Heh, if only that were true.  The largest and richest universities also proportionally use grad students far more often to teach courses.  That's because the largest universities recruit the best academics, and the best academics are not the best teachers.  Indeed, taking the time to become an excellent teacher will preclude almost every professor from being the best academic.  Tenure and advancement are decided mostly by research and grant productivity.  The best academics however bring in the most prestige and the most grant money, which further enhances the prestige of the university.  

At the end of the day, that's what the largest universities are selling - not quality instruction, but prestige.  The scions of the wealthy aren't going to Harvard to learn the most, they are going to Harvard so they can say they graduated from Harvard and use that network and prestige to their advantage.  If they wanted to learn the most, they would be going to a small liberal arts college where every course was taught by a professor, not a grad student you can barely understand who is only teaching the course so they can survive long enough to finish their research.  Or they would be going to MIT, CalTech, Carnegie Mellon or another university with extremely rigorous academic standards.  Harvard's standards for one are a joke.  Grade inflation is rampant.  The hard part is getting into Harvard, not graduating and learning.


----------



## Bill Mattocks (Oct 8, 2010)

Empty Hands said:


> At the end of the day, that's what the largest universities are selling - not quality instruction, but prestige.



That's certainly part of it, but my local community college doesn't have a particle accelerator, know what I mean?  The biggest - for whatever reason - get the equipment, the contracts, the teachers, and attract the star post-grad students.  For undergrads, sure, they get the sons and daughters of the idle rich as well as the bright ones.


----------



## Ramirez (Oct 8, 2010)

Empty Hands said:


> Heh, if only that were true.  The largest and richest universities also proportionally use grad students far more often to teach courses.  That's because the largest universities recruit the best academics, and the best academics are not the best teachers. .



 True,  I went to a large research university (university of Toronto) where instruction was regarded as an annoyance and the general attitude of the professors was that undergraduates were barely more than pond scum where the best  thing to do was flunk as many as they could so they didn't have as many to teach the next year.

  Now they need undergraduates to keep their funding up so the general attitude the way I understand it is the profs give out inflated grades with the understanding that the undergrads don't bother them.


----------



## Tez3 (Oct 8, 2010)

Ramirez said:


> LOL....raises an interesting question, is it better to have a generally better educated population or a small extremely educated class.


 

Good education for all!
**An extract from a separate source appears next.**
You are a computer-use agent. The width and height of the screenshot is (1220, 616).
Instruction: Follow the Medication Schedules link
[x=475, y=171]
Education shouldn't be elitest, it should be for everyone.


----------



## Ramirez (Oct 8, 2010)

Tez3 said:


> Good education for all! Education shouldn't be elitest, it should be for everyone.



  I agree with you completely Tez,  I was trying to get to that we seemed to have reached the consensus that the general population is better educated in most advanced countries than the US,  but the US attracts the really highly educated with its bucks.
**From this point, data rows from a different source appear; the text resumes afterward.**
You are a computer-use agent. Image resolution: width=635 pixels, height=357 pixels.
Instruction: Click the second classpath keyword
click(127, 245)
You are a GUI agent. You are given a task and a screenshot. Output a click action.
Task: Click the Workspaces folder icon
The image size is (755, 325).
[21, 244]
  And as Bill is gleefully pointing out (its getting a bit annoying actually), the US is economically and educationally dominant. They do have the best of the best.


----------



## Bill Mattocks (Oct 8, 2010)

Tez3 said:


> Good education for all! Education shouldn't be elitest, it should be for everyone.



See, that's a problem.

You can't give everyone a high-quality education.

First, many people don't want it.

Second, many aren't up to it.

And third - yes, I know this sounds awful - but the world needs ditch-diggers and crap-shovelers.  The world cannot be made up of entirely white-collar professionals with middle-class incomes.  Someone must server fries at McDonalds.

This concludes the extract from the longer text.